Most algorithms are opaque even to their designers, and proprietary algorithms are typically protected as intellectual property, further limiting transparency. This “black box” nature makes it difficult for users, medical professionals, and the public to understand the limitations and implications of the technology they’re using.
The Public Sphere: Beyond Medical Settings
What happens when this technology becomes widely available to the general public? We’ve already seen analyses of public figures’ speech patterns suggesting cognitive decline (like Ronald Reagan’s speeches showing linguistic changes years before his Alzheimer’s diagnosis was announced).
If technology becomes sufficiently user-friendly, we could see unauthorized analyses conducted during phone calls or video meetings—by family members concerned about a loved one’s cognition, by employers making hiring decisions, or by political opponents seeking leverage.
Moving Forward Responsibly
The convergence of technology and healthcare requires a multidisciplinary approach that balances innovation with ethical considerations.

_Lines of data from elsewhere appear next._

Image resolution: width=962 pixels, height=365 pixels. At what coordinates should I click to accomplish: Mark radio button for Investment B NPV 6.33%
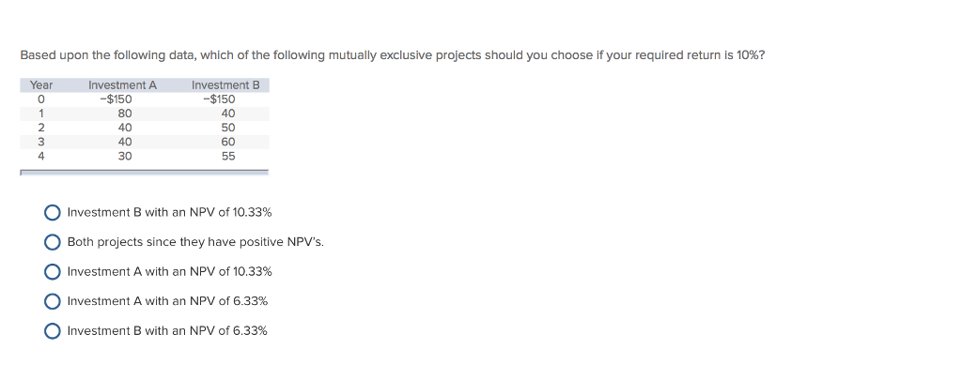(x=53, y=330)
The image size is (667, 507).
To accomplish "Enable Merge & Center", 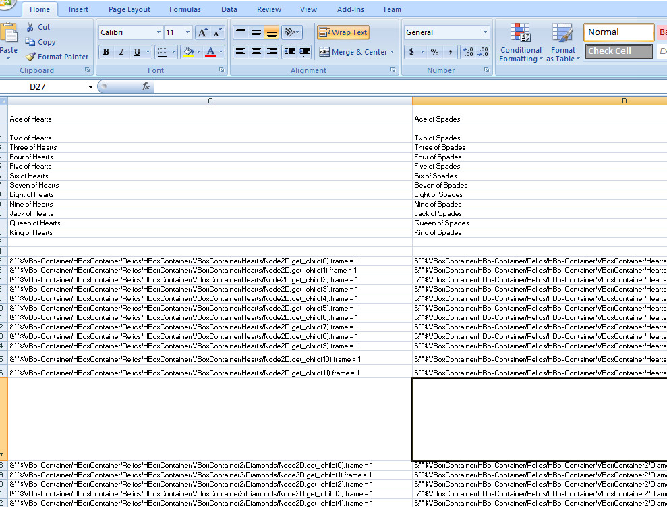I will coord(355,51).
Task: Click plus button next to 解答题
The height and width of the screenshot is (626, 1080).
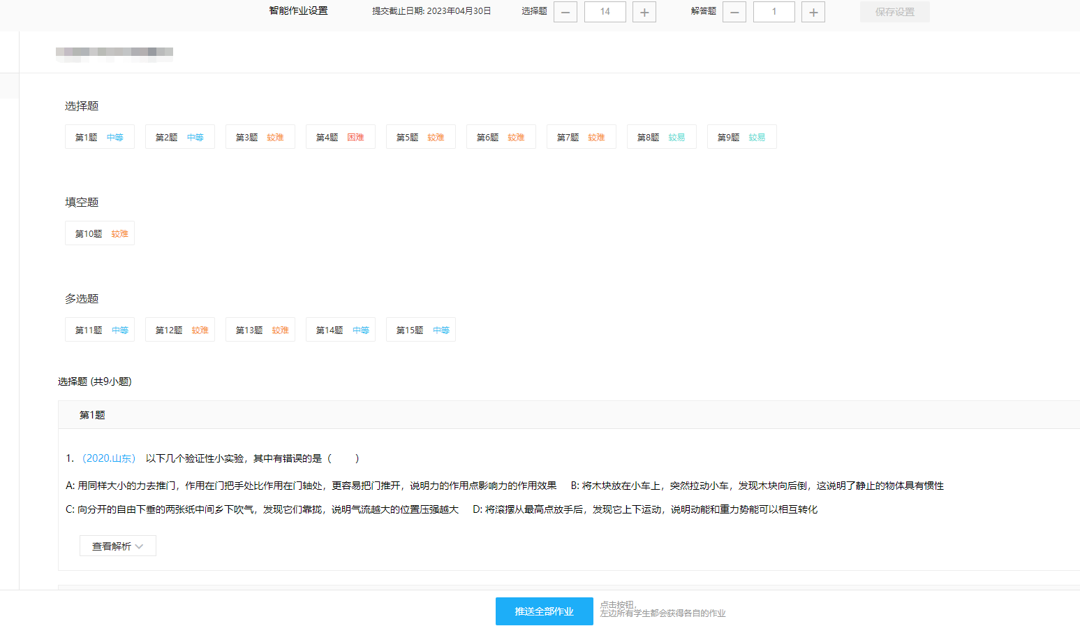Action: [x=813, y=12]
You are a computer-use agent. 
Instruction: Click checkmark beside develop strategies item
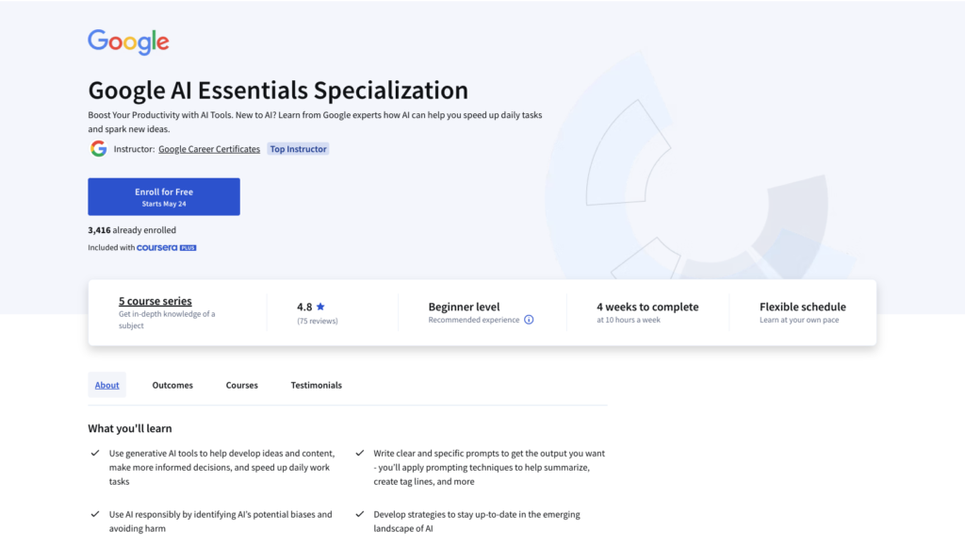tap(359, 514)
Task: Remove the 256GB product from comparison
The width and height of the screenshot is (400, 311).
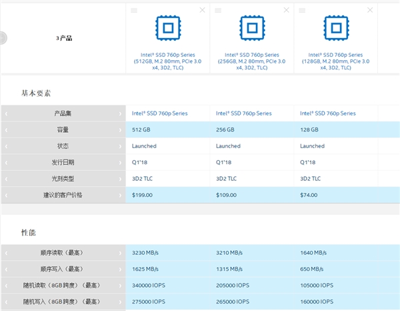Action: (286, 10)
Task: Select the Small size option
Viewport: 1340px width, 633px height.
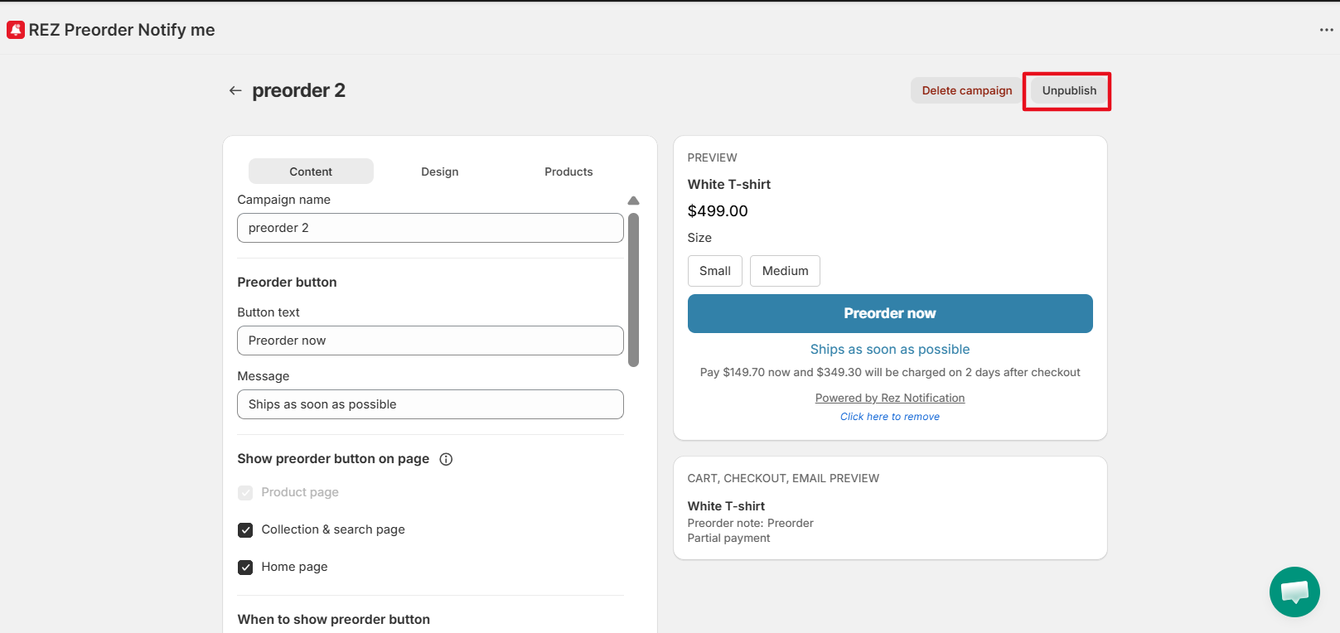Action: point(714,271)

Potential solutions include:
- Establishing robust regulatory frameworks prioritizing transparency, minimizing biases, and ensuring confidentiality
- Developing informed consent processes that account for fluctuating cognitive capacities
- Implementing stronger data protection measures that extend beyond traditional healthcare settings
- Including diverse stakeholders in technology design, including medical professionals, ethicists, legal experts, patients, and caregivers
- Integrating education about AI technologies into healthcare training
- Conducting thorough impact assessments to identify and mitigate potential biases
By taking a proactive approach to the development and deployment of these technologies, we can harness their potential benefits while minimizing risks. The goal should always be to use technology to enhance patient care while protecting dignity, autonomy, and privacy.
Conclusion
Digital phenotyping and AI-based diagnostic tools offer tremendous potential for early detection and intervention in Alzheimer’s disease. However, we must ensure that the pursuit of technological advancement doesn’t outpace ethical considerations, particularly for vulnerable populations.
As we navigate this new frontier, our guiding principle should remain: first, do no harm. By thoughtfully addressing these ethical challenges, we can develop technologies that truly benefit patients with dementia and their families while preserving their dignity, autonomy, and rights.